The popular conversation about AI in the investment industry has focused almost entirely on the model: which model is most capable, which interface is most intuitive, which vendor has integrated GPT-4 versus Claude versus Gemini. This is the wrong conversation.
The model is a commodity. The frontier AI models are accessible to any firm with a budget and an API key. What is not a commodity — what cannot be purchased, scraped, or replicated on a competitive timeline — is the underlying dataset. The depth, accuracy, and currency of the investment intelligence that the model reasons over is the only sustainable source of differentiation in AI-powered fundraising tools.
Dakota’s dataset represents nearly three decades of practitioner-built intelligence, maintained today by over 60 dedicated data professionals whose sole function is enriching, updating, and expanding the coverage of every record in the platform.
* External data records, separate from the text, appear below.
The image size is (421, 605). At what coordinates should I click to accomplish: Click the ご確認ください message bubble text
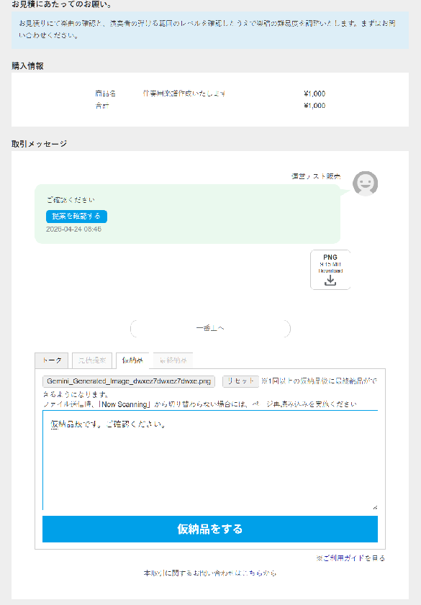(71, 200)
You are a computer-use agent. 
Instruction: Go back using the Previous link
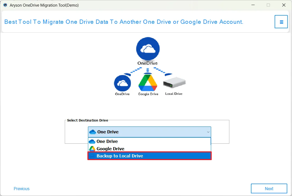click(22, 189)
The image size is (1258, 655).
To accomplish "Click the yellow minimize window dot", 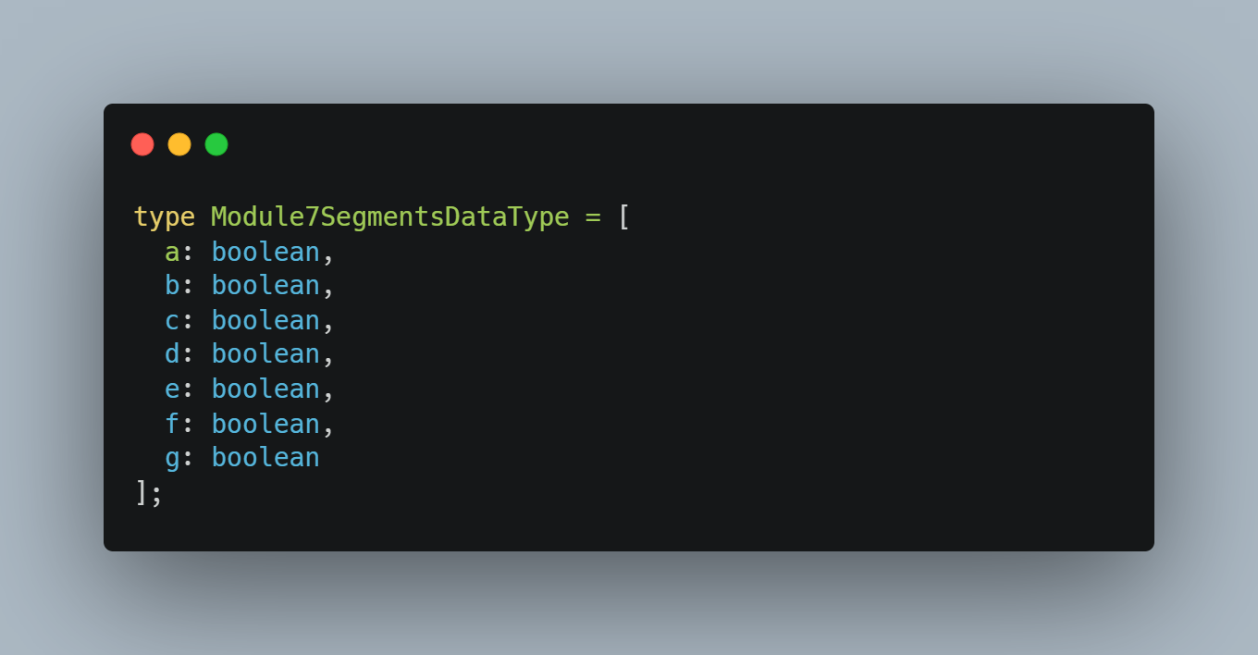I will [179, 144].
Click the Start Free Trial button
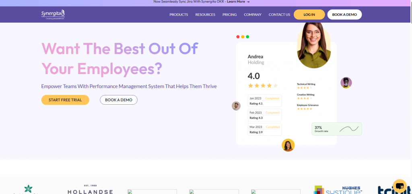Image resolution: width=412 pixels, height=194 pixels. coord(65,100)
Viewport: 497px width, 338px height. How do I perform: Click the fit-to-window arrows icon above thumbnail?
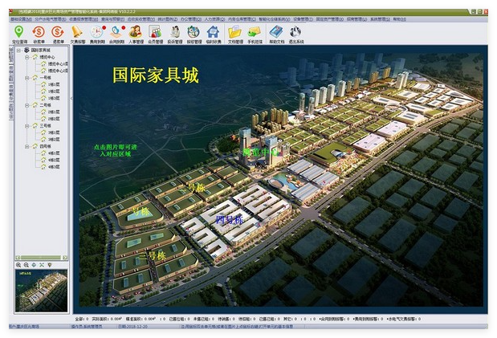click(42, 264)
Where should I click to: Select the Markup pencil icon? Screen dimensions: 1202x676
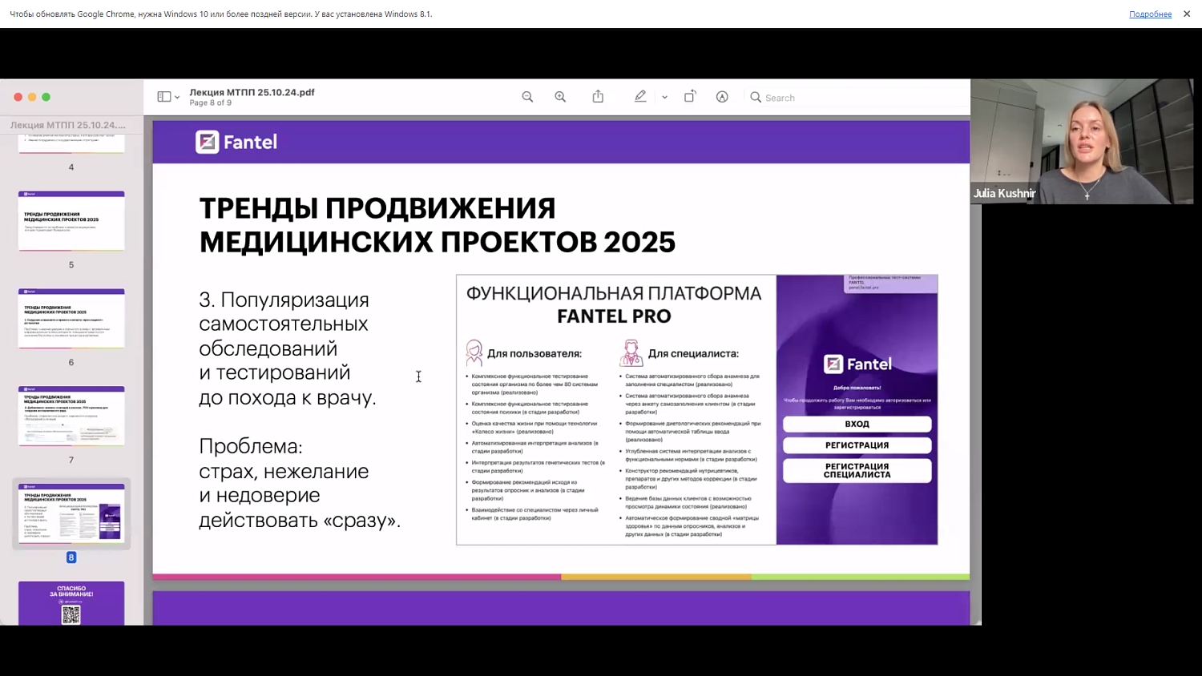(x=640, y=96)
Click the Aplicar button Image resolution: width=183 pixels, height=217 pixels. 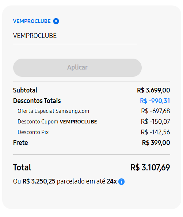77,67
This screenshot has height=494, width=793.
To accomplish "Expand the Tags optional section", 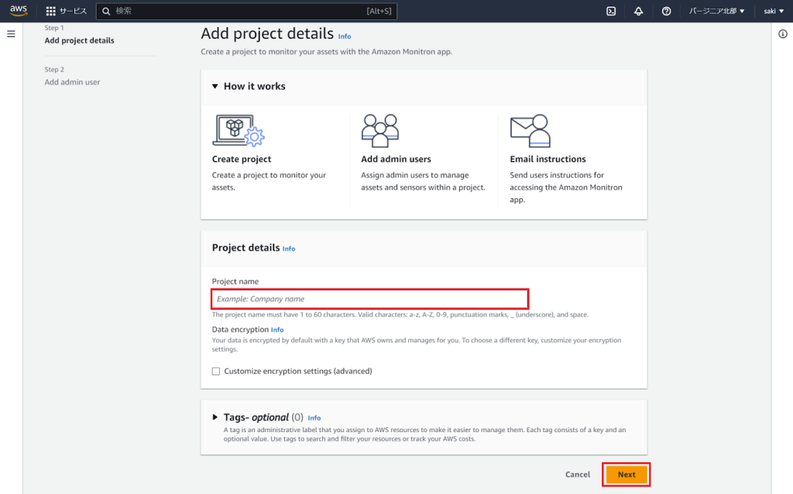I will pyautogui.click(x=215, y=417).
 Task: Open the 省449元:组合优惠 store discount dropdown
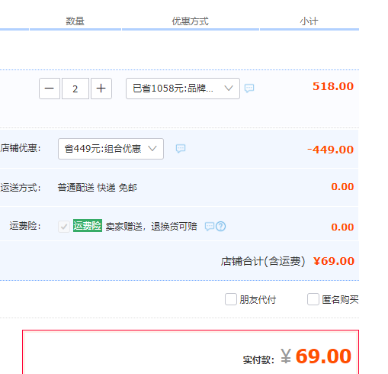click(111, 149)
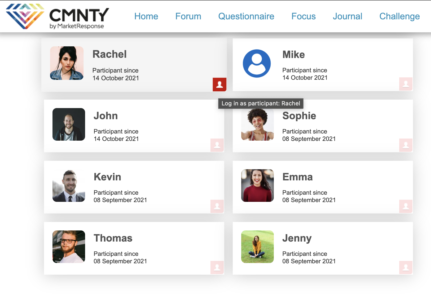Click Emma's log-in-as-participant icon
Image resolution: width=431 pixels, height=294 pixels.
click(x=406, y=206)
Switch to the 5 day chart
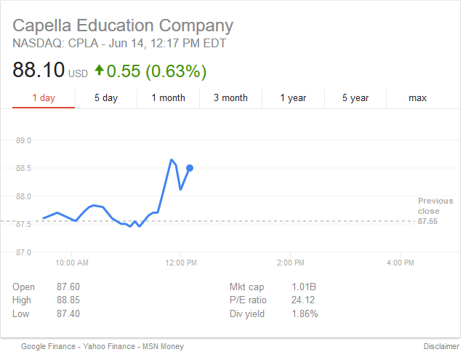463x352 pixels. click(x=106, y=98)

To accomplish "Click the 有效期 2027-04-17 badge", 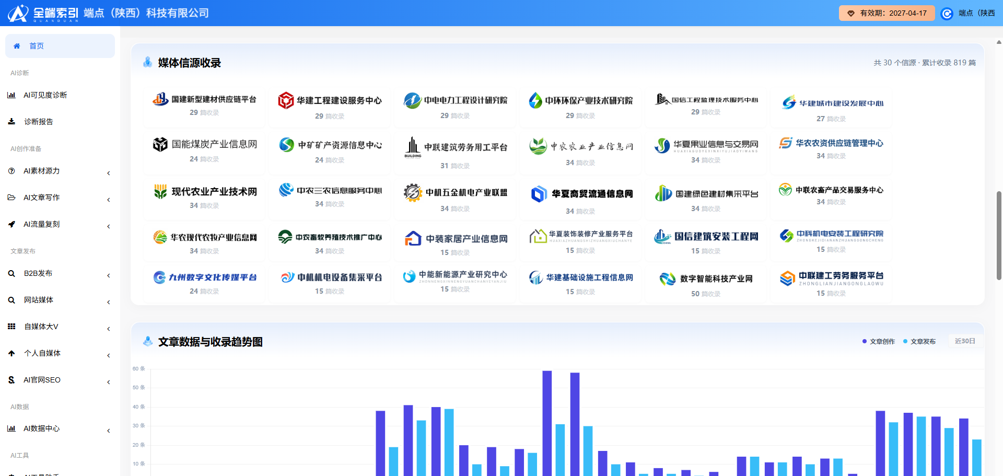I will point(887,13).
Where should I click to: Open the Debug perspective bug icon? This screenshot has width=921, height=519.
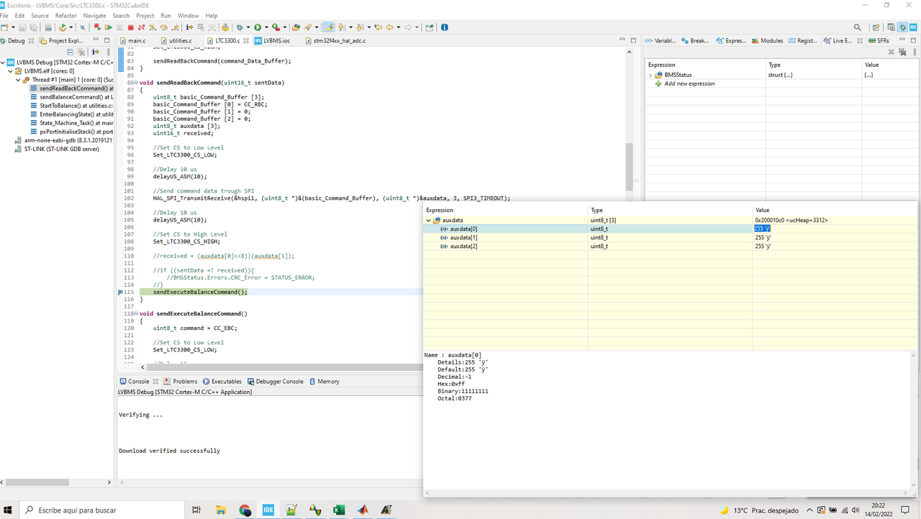(902, 27)
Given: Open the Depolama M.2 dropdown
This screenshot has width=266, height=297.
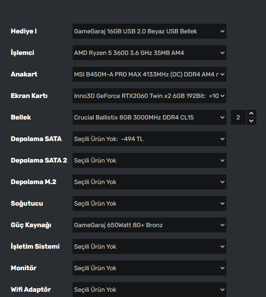Looking at the screenshot, I should pos(149,182).
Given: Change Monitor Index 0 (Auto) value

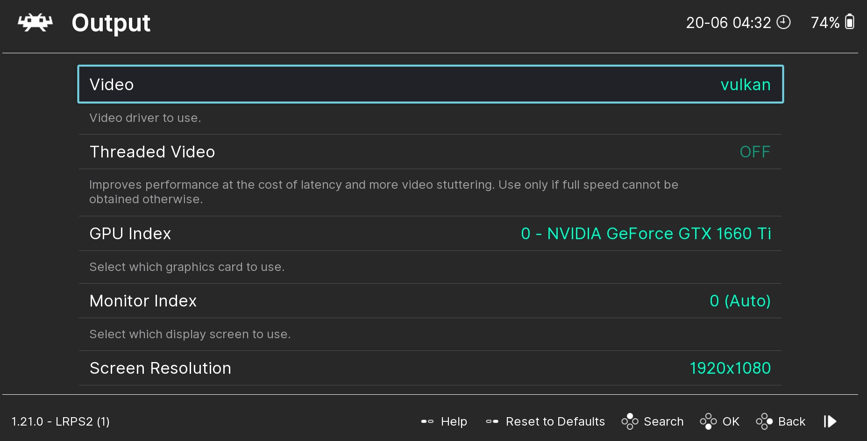Looking at the screenshot, I should [740, 301].
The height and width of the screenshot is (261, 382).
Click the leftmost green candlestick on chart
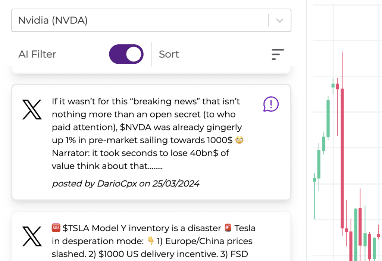314,180
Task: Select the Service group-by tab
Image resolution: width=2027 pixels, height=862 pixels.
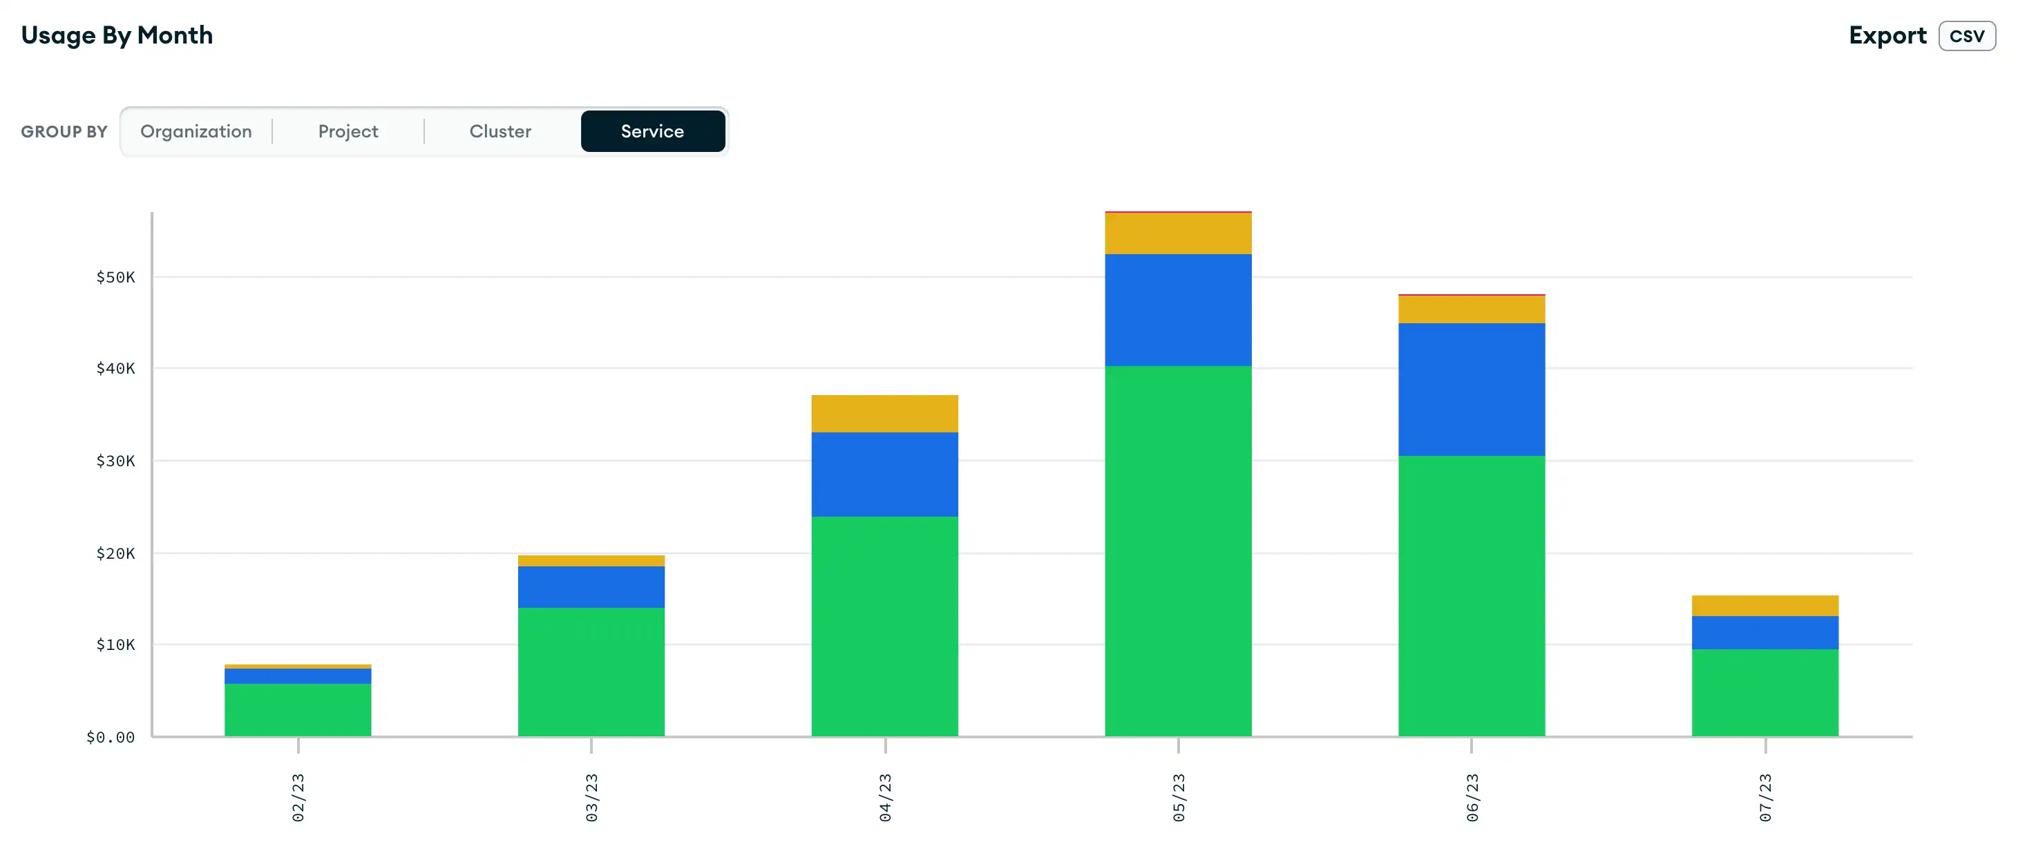Action: [652, 131]
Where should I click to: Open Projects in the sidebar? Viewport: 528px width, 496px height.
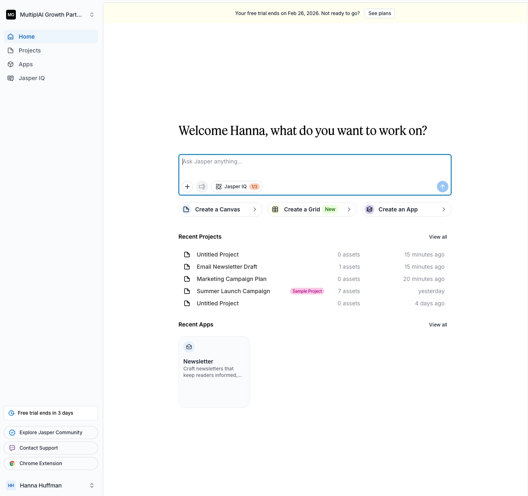click(x=30, y=50)
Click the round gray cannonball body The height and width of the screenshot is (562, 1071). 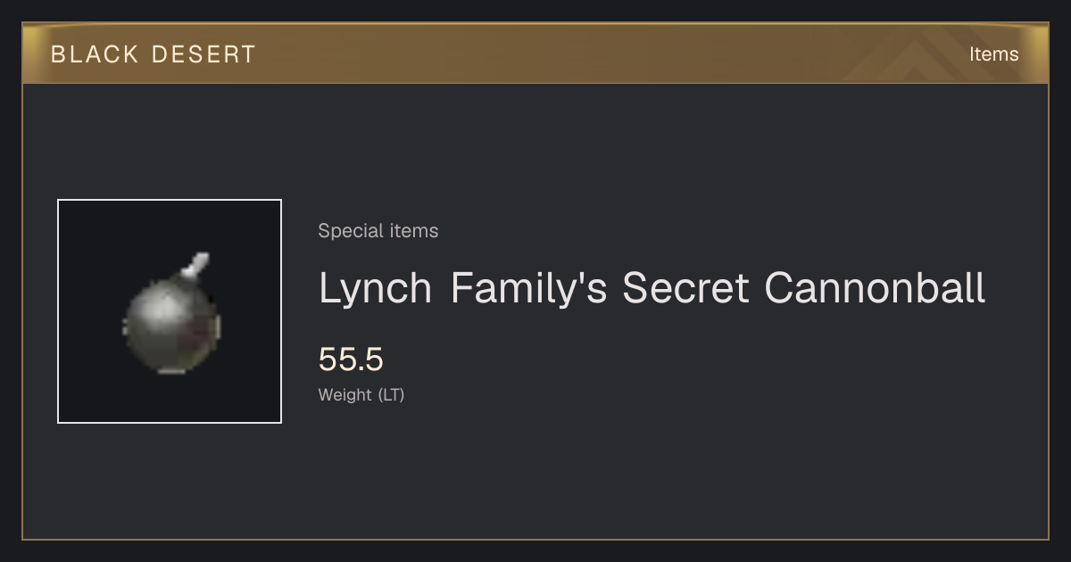pyautogui.click(x=170, y=325)
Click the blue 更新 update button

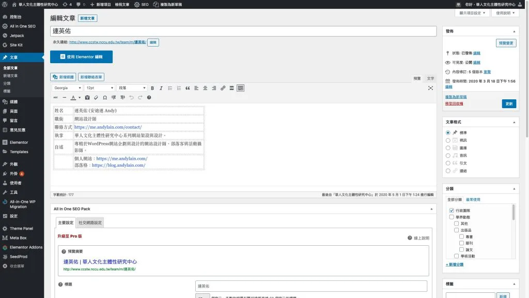click(x=509, y=103)
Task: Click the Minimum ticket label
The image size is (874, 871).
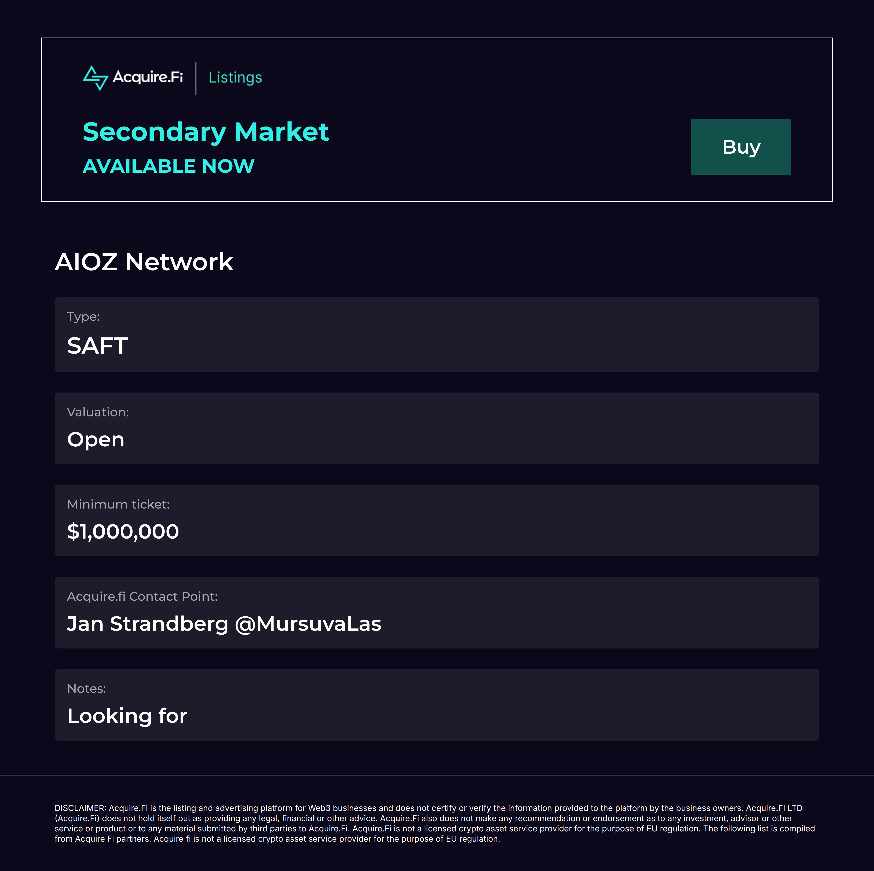Action: click(x=118, y=504)
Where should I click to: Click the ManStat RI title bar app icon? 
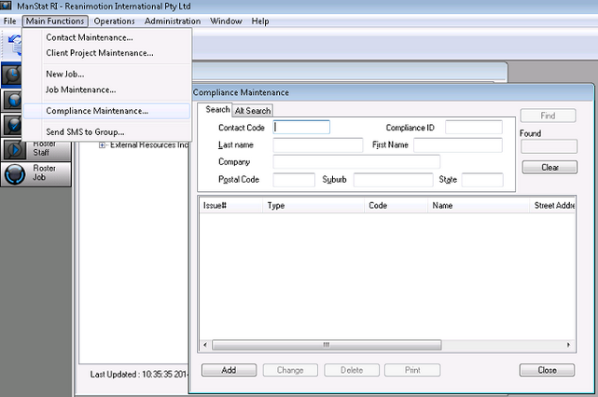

More than one million lines of proprietary data span LP profiles, GP fund histories, public pension holdings, 13F filings, private transaction records, RIA intelligence, and financial advisor networks — all integrated into a single system that a fundraiser can query in plain English.
There is no comparable integrated dataset in the investment industry. The combination of LP profile intelligence, documented allocation history, 13F holdings, and private transaction records — all in one platform, all maintained by a dedicated research team, all queryable through natural language — does not exist anywhere else. Competitors may have pieces. None have the whole. And in AI-powered targeting, the whole is worth categorically more than the sum of the parts.
If you are evaluating any LP database, LP/GP intelligence platform, or AI-powered fundraising tool, there is a set of questions that will immediately reveal whether the product can deliver on its promises — or whether it is offering a better interface to the same old limitations.
Do you have documented investment history for the LPs in your database — not stated preferences, but actual recorded allocations with GP names, amounts, and dates?
Do you have 13F holdings data that shows us what RIAs actually own, not just what they describe as their investment approach?
Do you have private company transaction records that capture LP investment behavior in private markets, including co-investments and direct deals?
How many data professionals are actively maintaining and enriching your dataset right now?
The answers to those questions will tell you everything. A database without allocation data, transaction history, and active human maintenance is a database that cannot deliver meaningful AI-powered targeting regardless of which model it uses. It is a directory wearing a lab coat.
The model is the same for everyone. The data is what separates intelligence from noise.
Dakota did not add investment and allocation data to an existing LP directory. We built the platform from the ground up as a practitioner intelligence system — because the founders knew from direct fundraising experience that profile data was never sufficient for serious targeting work. The allocation data, the transaction history, the holdings intelligence: these were not features added after the fact. They are the foundation on which everything else was built.
That foundation is what makes the Dakota AI app — powered by Claude — capable of doing something that no other platform in private markets can do: returning exact, high-confidence LP matches based on documented investment behavior, delivered through a natural language interface that any team member can use without training.
Ask it which pension funds have committed to funds of your size, in your strategy, in the last four years. Ask it which RIAs hold positions that indicate appetite for your asset class. Ask it which LPs made direct investments in companies like yours, and who their consultant was at the time. It will not guess. It will not estimate. It will return the documented record — because the documented record is exactly what the data contains.
That is the difference between a fundraising database and a fundraising intelligence platform. And in the AI era, only one of them is going to matter.